Estreou na última sexta-feira (10/09) o longa-metragem francês "O Refúgio" (Le Refuge), dirigido por François Ozon (O tempo que resta), que é considerado um dos principais diretores do cinema francês da atualidade.
O ponto de partida do filme se dá quando um dealer chega ao apartamento que pertence a Louis (Melvil Poupaud) e Mousse (Isabelle Carré), que esperam ansiosamente por uma quantia considerável de heroína. Nos minutos seguintes, a câmera do diretor foca nas expressões drogadas e tensas do casal.
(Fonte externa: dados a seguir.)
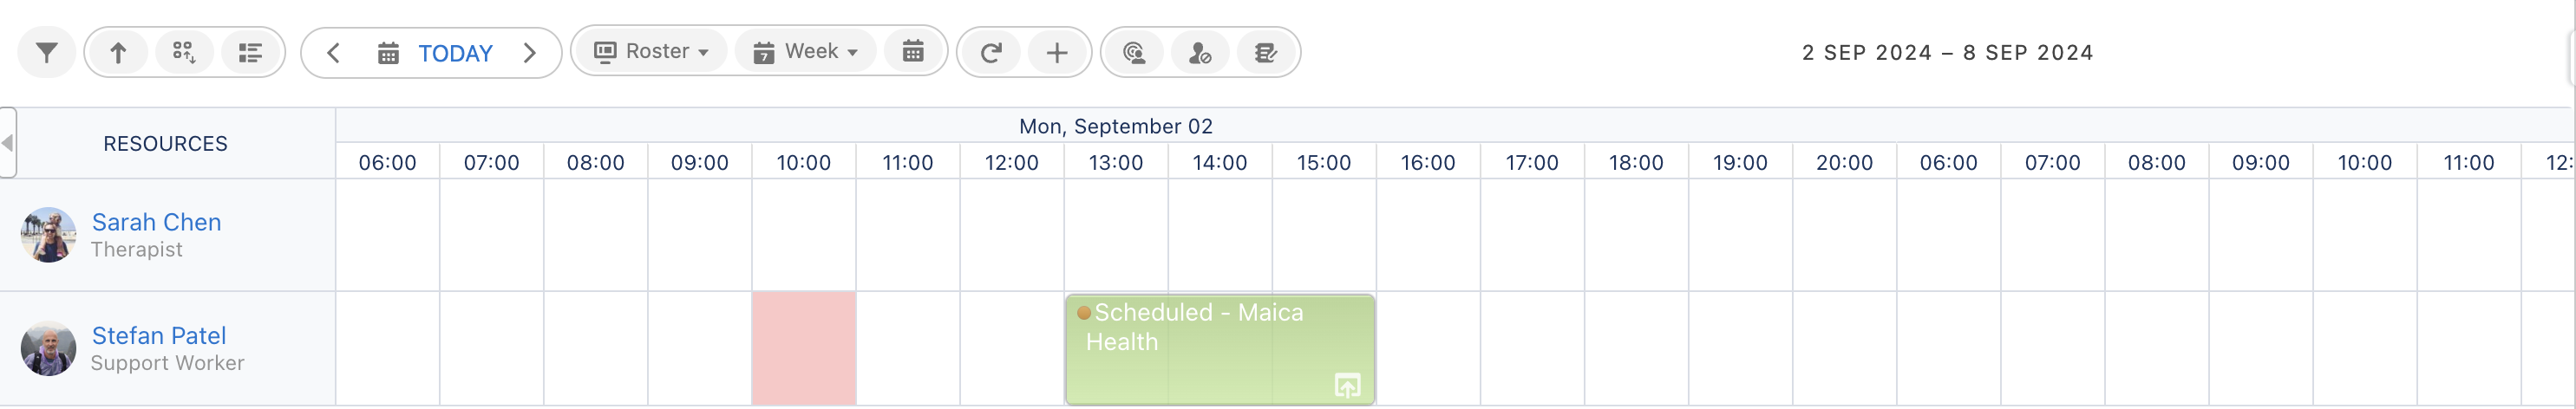Click the list edit icon

(1266, 53)
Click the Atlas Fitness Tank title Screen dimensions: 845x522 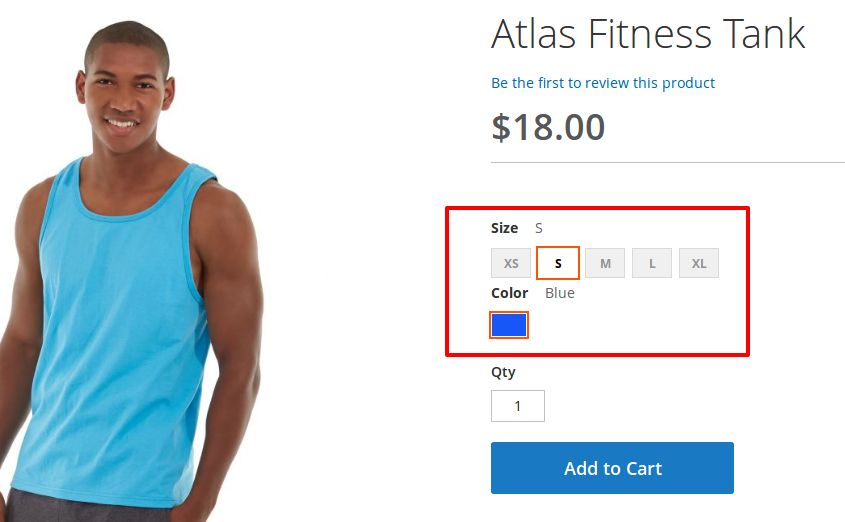point(648,34)
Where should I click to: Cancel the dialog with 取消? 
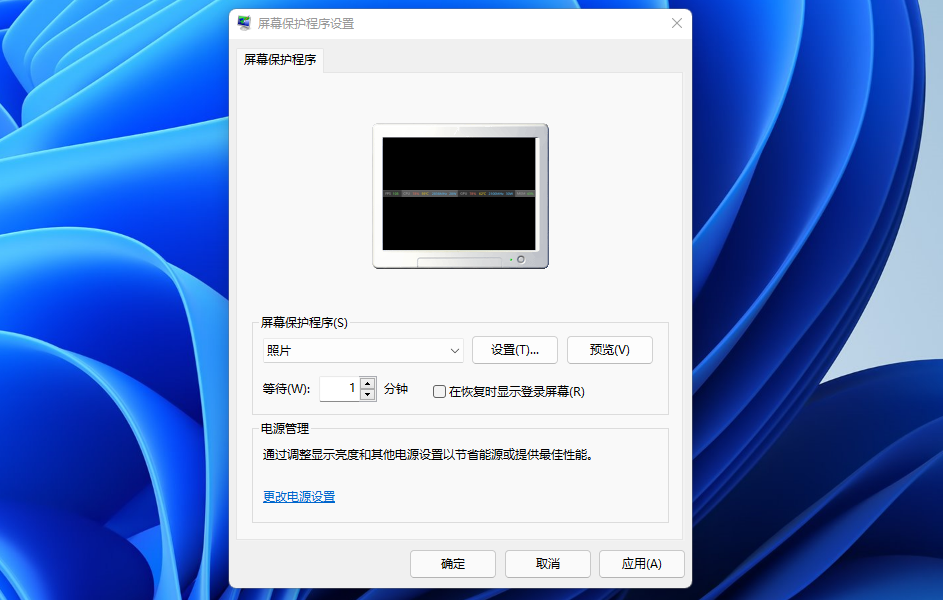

O clima e o enquadramento mudam quando Louis tem uma overdose e Mousse acorda um dia depois em um hospital. Assim que abre os olhos, a garota é informada que seu parceiro faleceu e que ela está grávida. Curiosa para saber se a criança é parecida com o namorado morto, ela decide ter o filho. A partir daí, o filme toma outro rumo.
Mousse resolve se afastar do clima metropolitano de Paris e se isola numa cidade litorânea da França para se acalmar. Sua calmaria, contudo, será interrompida com a chegada do irmão gay de seu namorado, Paul (Louis Ronan Chois), que está a caminho da Espanha e resolve fazer uma visita.
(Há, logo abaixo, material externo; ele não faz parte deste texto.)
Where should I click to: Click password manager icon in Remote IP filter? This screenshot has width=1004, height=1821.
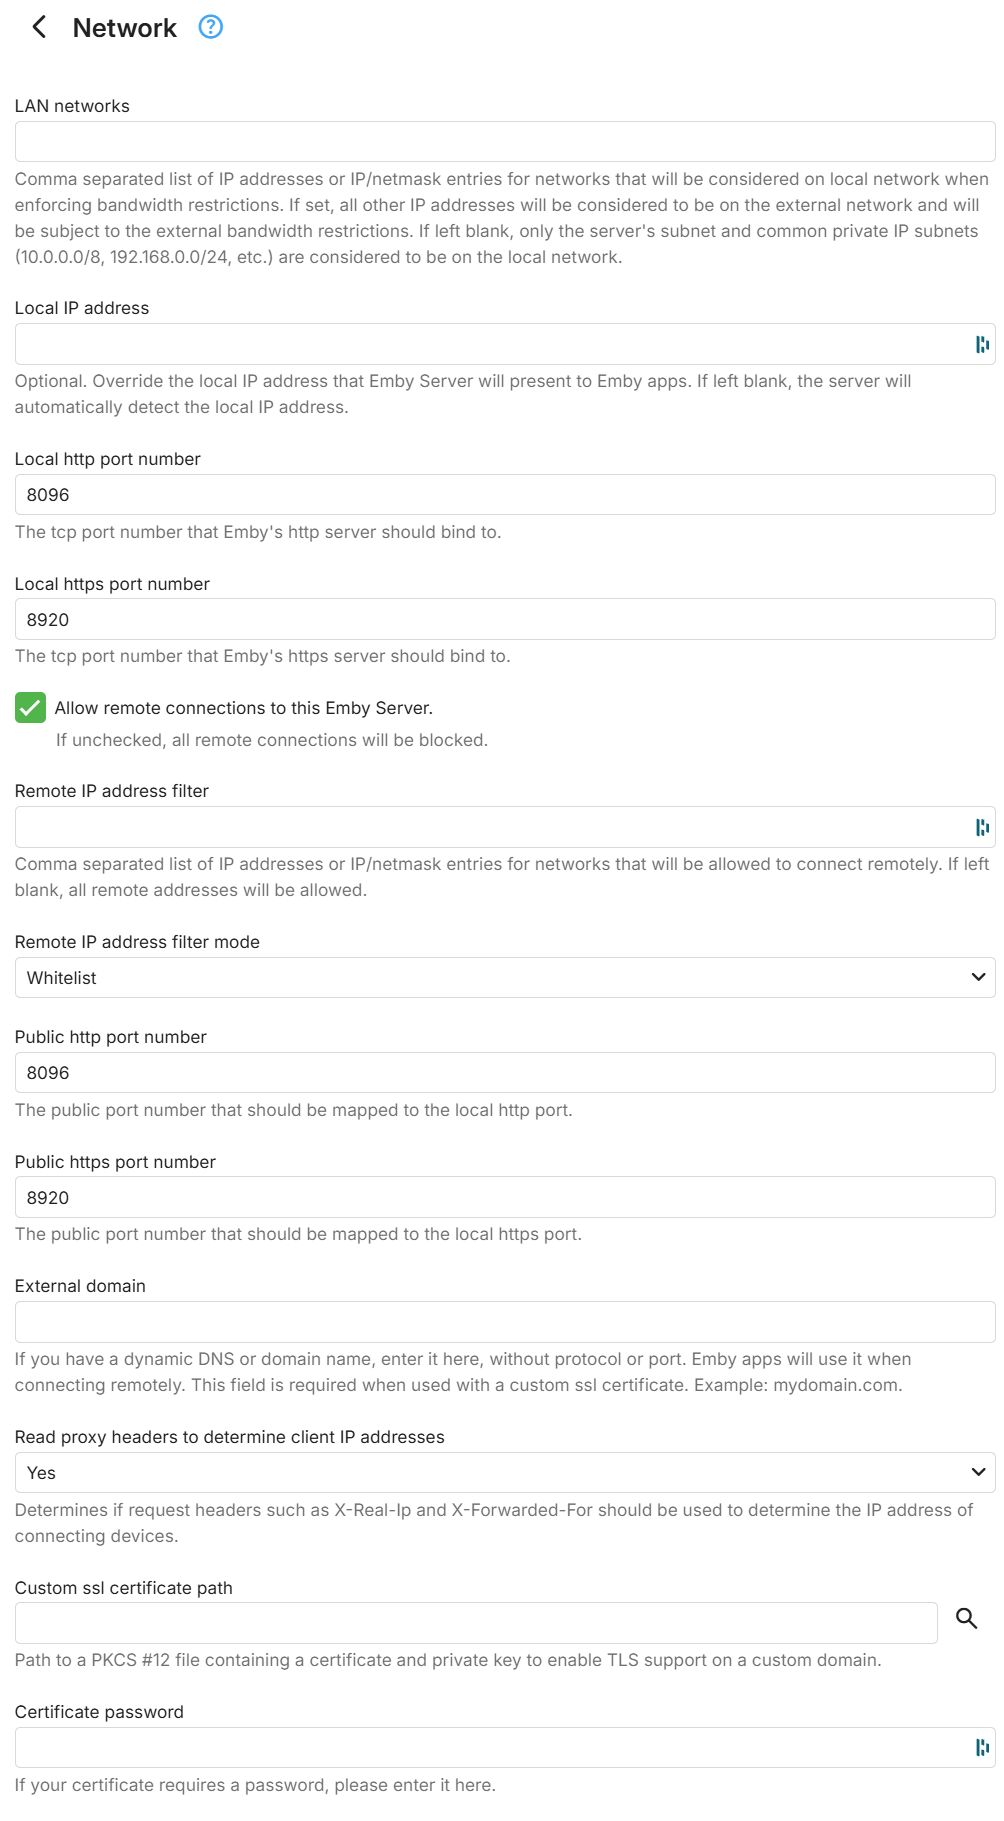pyautogui.click(x=982, y=827)
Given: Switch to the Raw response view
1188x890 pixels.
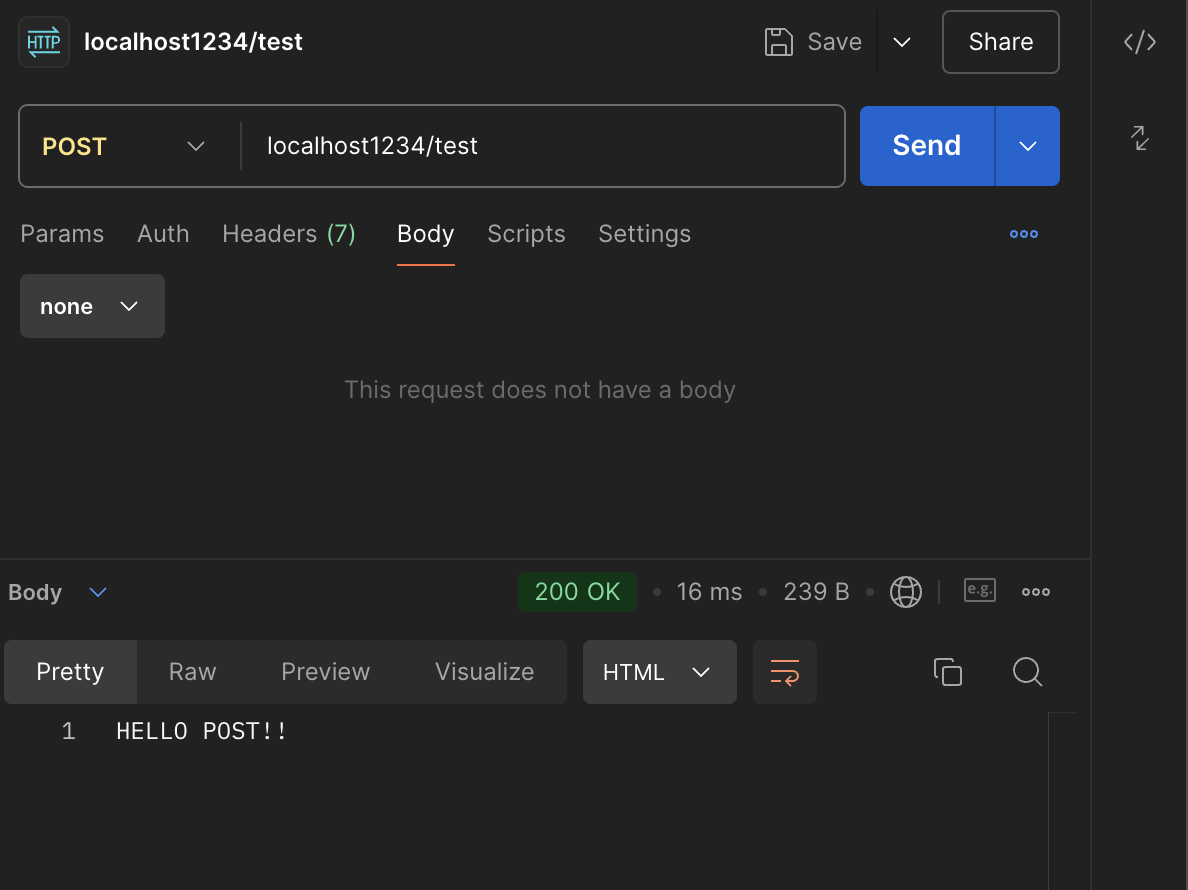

No início, Mousse o trata rispidamente, pois a garota vive os dias a lidar com a abstinência da heroína a base de xaropes feito com metadona, que servem para evitar o aborto no clímax da ausência da droga. E é justamente nesse clima de tensão que Paul interfere para trazer a tranquilidade e o companheirismo, coisas que Mousse há tempos não encontrava.
A jovem também passa a lembrar do ex-namorado, por quem ainda nutre amor, em todos os momentos em que olha o cunhado. Por conta disso, passa a nutrir um amor fraternal por ele, mas ciente de que não poderá ir em frente. Porém, a protagonista tem outros planos para o cunhado…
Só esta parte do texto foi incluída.